Sur la naissance de la Résistance
J’ai le privilège d’être le dernier vivant des trente trois polytechniciens Compagnons de la Libération qui ont contribué à l’honneur de notre école. A ce titre, je voudrais évoquer moins mon passé que l’esprit de la Résistance, sa naissance et son actualité.
Notre camarade Serge Ravanel (X39), Compagnon de la Libération, a écrit sur ce thème un livre magnifique, L’Esprit de résistance (Seuil, 1995), où il restitue le drame de ses luttes secrètes et les pensées qu’elles lui inspirent.
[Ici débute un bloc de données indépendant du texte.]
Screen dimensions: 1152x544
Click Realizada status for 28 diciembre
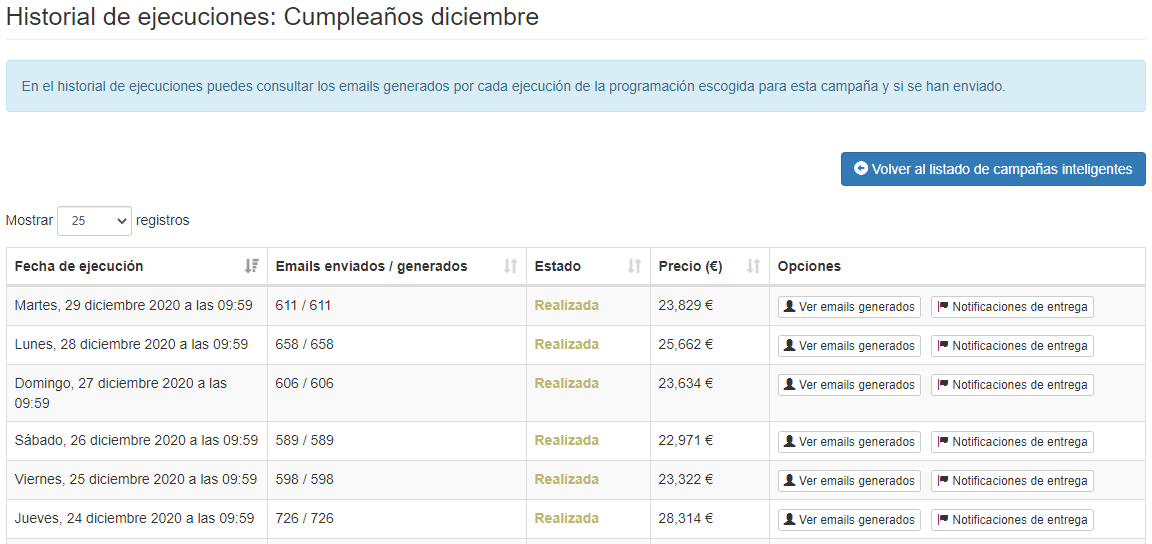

Il était « terroriste » en civil alors que j’étais « déserteur » en uniforme. Il animait la Résistance intérieure dans le Sud-Ouest. J’avais pris la décision de m’engager dans la Résistance extérieure. Des milliers de kilomètres nous séparaient à cette époque. Nous n’avons pu nous rencontrer qu’après la guerre dans une confiance amicale et un respect mutuel immédiats.
De mon côté, j’ai évoqué mon passé de résistant dans un livre Les Combats et l’honneur des FNFL (Le Cherche-midi, 2007), prix littéraire de la Résistance. Je n’y reviendrai que sur deux points :
- mon passage à l’École du Génie Maritime m’a sauvé la vie car j’y avais appris la subtilité des lois de l’hydraulique ce qui m’a permis de réparer mon sous-marin avarié dans les eaux glacées des fjords de Norvège ; sinon j’y reposerais encore.
- ma cascade de désobéissances entre mai 1940 et fin 41 : au planning de l’État-Major de la Marine en mai 40, au Maréchal Pétain, à l’Amiral Muselier (péché véniel), au commandant de mon aviso pendant les combats ; toutes étaient dictées par mon éthique.
Ma vie professionnelle après la guerre s’est faite dans l’innovation, depuis la conception de navires méthaniers jusqu’au stockage souterrain de méthane.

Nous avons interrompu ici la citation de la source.